Luis Miguel Elías, Alberto Rebaza, Luca Picone, Ling Li, Bruno Amiel, Enrique Felices and Fiorella Zumaeta

Several firms advise on the sale of Enel Distribución Perú to CSGI

Rebaza Alcázar & De Las Casas and Hogan Lovells have advised Enel, and Miranda & Amado and A&O Shearman advised China Southern Power Grid (CSGI), on the sale of Enel’s energy distribution business in Peru for USD 3.1 billion to CSGI.

The transaction, closed on 12 June, consisted of the sale by Enel of its shareholding in Enel Distribución Perú (approx. 83.15%) and Enel X Perú (100%) to North Lima Power Grid Holding, a wholly-owned subsidiary of China Southern Power Grid International (CSGI), for USD 3.1 billion.

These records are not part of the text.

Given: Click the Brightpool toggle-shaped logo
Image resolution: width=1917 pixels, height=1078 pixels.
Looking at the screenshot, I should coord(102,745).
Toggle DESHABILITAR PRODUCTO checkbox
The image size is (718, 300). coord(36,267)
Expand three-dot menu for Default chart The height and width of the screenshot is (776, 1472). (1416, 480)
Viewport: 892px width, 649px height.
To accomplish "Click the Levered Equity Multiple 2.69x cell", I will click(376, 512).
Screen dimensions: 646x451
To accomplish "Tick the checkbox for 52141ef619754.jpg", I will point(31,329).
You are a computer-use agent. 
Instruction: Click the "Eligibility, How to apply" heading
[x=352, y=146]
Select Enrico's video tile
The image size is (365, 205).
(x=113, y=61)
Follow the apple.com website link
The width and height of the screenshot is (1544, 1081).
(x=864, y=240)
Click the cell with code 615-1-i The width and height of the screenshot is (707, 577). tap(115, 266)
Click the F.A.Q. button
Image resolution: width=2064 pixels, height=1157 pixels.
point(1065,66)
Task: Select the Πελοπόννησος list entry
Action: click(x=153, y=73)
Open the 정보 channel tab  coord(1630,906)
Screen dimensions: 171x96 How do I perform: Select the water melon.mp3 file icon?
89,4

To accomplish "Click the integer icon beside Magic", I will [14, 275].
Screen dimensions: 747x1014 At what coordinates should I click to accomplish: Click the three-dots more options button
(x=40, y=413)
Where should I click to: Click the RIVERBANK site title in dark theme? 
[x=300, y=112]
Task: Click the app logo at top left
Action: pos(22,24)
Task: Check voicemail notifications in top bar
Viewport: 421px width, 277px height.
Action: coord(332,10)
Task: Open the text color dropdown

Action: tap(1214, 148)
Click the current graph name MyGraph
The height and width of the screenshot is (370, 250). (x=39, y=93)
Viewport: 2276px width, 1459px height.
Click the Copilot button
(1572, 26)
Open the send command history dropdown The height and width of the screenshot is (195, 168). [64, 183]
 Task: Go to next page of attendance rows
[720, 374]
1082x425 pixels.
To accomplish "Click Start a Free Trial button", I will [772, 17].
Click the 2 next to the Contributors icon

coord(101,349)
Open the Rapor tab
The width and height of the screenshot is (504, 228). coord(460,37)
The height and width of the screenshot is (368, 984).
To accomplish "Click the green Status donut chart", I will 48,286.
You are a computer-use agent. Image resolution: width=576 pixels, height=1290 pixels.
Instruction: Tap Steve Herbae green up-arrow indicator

The transaction was previously signed on 7 April 2023, when the agreement between the parties to proceed with the transaction was announced. Subsequently, the transaction was authorised by INDECOPI under the merger control regime applicable in Peru, as well as by the Chinese governmental entities that authorise outbound direct investments.

China Southern Power Grid International (HK) operates as a Chinese energy investment company with the State-owned Assets Supervision and Administration Commission of China (SASAC) as a shareholder.

The Enel Group is a multinational energy group headquartered in Rome, Italy, and is a major player in the global electricity and gas sectors. Founded in 1962, Enel operates in more than 30 countries on five continents and has a diversified energy portfolio that includes wind, solar, geothermal, hydro, nuclear and thermal power plants. The decision to sell its distribution assets in Peru is part of its overall divestment strategy to reduce consolidated debt and focus on other markets, such as Italy, Spain, the US, among others.

Rebaza Alcázar & De las Casas’ team included partners Luis Miguel Elías (pictured top left) and Alberto Rebaza (pictured top centre, left), and senior associates Rafael Santín, David Baracco, Pedro Díaz and Josefina Arana.

Hogan Lovells’ team comprised partner Luca Picone (picture top centre, right), together with counsel Pierluigi Feliciani, and senior associates Francesco De Michele and Martino Filippi.

Miranda & Amado’s team was led by partner Bruno Amiel (pictured bottom left), with support from partners Enrique Felices (pictured bottom centre) and Fiorella Zumaeta (pictured bottom right), and associates Fátima Moquillaza, Pedro A. Morales and César Ramírez.

A&O Shearman’s team was represented by partner Ling Li (pictured top right) and counsel Lucia He.